Locale Colemak variant for Tiếng Việt (Vietnamese)!?
Over at the Colemak Discord channel, icedryst and I've had some interesting discussions about Vietnamese script!
Chữ Việt (Vietnamese script), formally named Chữ Quốc Ngữ, is really interesting: Albeit a latin script, it uses multiple accents which poses an interesting layout challenge. The reason for this is that the language has more vowels than the basic latin alphabet. The extra ones are ÂÊÔ (using the circumflex accent), ƠƯ (using horn) and Ă (using breve). All vowels may have one of five accents ( ´ ` ̉ . ~ or acute/grave/horn_above/dot_below/tilde), making combos like Ợ and Ấ commonplace.
Personally, I'd think that it'd be easier to use special basis letters like for instance ƗɨØøɄʉ or αε instead of creating more vowels with accents and then putting another accent on top of that! If special care isn't taken to avoid accent collisions in typography, it can even be ugly and hard to read. But that can't be helped now I guess, it is what it is.

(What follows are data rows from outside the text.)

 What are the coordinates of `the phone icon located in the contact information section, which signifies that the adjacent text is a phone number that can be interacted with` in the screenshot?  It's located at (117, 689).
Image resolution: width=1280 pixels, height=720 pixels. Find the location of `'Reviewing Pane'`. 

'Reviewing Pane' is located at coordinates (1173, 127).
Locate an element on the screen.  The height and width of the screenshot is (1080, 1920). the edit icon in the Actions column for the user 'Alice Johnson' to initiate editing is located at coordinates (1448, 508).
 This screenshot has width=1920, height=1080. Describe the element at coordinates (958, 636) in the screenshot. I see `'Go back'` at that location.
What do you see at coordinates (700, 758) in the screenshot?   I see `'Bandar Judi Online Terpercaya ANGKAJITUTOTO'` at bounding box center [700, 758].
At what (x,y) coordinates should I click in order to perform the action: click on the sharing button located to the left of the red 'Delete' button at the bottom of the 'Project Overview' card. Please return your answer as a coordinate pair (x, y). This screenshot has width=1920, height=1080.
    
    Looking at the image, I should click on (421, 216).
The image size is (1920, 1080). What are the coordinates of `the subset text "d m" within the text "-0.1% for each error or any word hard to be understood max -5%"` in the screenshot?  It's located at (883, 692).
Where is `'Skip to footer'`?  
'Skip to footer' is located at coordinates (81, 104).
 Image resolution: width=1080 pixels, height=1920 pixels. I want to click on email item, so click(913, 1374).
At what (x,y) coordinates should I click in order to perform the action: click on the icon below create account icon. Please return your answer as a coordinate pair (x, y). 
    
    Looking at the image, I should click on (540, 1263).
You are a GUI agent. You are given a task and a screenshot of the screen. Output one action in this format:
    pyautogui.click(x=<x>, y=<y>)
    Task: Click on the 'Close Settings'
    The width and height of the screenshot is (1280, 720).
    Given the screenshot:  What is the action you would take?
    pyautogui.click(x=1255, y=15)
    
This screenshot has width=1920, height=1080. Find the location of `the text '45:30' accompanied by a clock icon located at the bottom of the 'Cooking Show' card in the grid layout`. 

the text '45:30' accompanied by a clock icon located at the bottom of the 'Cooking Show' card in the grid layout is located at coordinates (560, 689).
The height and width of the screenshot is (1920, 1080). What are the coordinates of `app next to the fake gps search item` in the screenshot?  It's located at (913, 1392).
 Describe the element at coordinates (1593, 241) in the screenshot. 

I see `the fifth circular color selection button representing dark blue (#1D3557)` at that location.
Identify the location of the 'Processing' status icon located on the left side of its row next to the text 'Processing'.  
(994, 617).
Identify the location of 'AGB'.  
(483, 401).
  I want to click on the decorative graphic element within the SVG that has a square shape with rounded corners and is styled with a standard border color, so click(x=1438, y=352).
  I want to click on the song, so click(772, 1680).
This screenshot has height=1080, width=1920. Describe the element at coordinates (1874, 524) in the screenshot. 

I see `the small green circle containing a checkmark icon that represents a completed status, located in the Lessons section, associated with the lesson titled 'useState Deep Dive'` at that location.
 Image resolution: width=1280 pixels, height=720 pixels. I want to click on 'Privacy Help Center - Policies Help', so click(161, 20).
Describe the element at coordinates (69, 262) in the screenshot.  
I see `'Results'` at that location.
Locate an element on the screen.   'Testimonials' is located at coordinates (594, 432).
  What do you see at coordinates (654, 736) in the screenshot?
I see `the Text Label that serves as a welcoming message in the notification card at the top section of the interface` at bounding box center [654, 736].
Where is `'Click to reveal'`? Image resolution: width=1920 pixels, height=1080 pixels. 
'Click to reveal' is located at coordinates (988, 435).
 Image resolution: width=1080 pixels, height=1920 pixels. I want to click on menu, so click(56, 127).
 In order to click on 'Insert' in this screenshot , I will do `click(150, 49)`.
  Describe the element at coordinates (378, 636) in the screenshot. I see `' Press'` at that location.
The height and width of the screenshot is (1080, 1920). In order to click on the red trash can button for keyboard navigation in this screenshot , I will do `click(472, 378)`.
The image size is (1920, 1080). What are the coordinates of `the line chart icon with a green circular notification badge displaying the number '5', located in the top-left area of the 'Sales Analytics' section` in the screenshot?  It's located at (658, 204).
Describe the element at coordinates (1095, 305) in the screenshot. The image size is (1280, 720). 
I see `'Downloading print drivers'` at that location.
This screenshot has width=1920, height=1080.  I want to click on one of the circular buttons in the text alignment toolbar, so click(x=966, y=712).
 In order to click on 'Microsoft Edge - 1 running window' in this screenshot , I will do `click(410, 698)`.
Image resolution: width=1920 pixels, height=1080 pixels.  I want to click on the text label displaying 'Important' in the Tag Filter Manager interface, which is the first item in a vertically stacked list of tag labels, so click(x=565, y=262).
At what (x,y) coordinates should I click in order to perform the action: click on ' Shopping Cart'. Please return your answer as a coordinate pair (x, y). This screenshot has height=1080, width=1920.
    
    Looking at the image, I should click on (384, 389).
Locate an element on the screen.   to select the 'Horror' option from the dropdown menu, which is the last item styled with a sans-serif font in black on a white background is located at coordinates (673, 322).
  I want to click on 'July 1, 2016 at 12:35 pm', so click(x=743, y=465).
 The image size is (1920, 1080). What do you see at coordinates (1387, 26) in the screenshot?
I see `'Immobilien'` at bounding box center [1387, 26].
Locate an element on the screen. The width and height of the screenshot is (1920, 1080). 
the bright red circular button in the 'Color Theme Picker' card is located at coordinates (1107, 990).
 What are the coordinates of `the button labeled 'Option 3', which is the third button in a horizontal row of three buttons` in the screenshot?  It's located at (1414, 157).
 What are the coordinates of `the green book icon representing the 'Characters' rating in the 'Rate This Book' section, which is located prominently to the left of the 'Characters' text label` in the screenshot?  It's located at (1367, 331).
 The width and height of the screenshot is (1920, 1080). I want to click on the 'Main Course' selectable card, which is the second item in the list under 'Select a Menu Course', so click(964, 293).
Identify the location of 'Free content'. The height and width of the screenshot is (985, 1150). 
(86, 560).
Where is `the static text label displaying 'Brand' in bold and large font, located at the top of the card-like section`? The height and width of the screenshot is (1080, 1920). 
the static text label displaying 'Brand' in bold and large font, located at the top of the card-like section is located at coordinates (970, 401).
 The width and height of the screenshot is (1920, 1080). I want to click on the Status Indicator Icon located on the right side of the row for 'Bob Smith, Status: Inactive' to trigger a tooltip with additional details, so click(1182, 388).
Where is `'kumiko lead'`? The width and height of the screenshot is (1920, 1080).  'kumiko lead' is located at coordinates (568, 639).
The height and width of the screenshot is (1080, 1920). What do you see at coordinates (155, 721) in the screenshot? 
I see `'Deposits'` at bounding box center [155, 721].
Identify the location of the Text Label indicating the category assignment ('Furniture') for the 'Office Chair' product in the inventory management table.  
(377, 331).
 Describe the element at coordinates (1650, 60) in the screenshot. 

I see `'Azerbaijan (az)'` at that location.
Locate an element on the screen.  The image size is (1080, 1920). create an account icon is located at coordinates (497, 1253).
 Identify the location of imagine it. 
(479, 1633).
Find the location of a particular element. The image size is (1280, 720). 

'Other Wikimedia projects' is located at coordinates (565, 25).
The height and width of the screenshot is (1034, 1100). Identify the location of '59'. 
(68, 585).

Since this is a bit complex, the Vietnamese use an Input Method Editor (IME), using a Compose method allowing you to write a letter combo to get a special letter. As seen below, the Telex (or VNI in the North) method is the most common, and as seen below and in this post by Tony_VN the Unikey program is used on Windows. That works, but it isn't perfect. More on that later!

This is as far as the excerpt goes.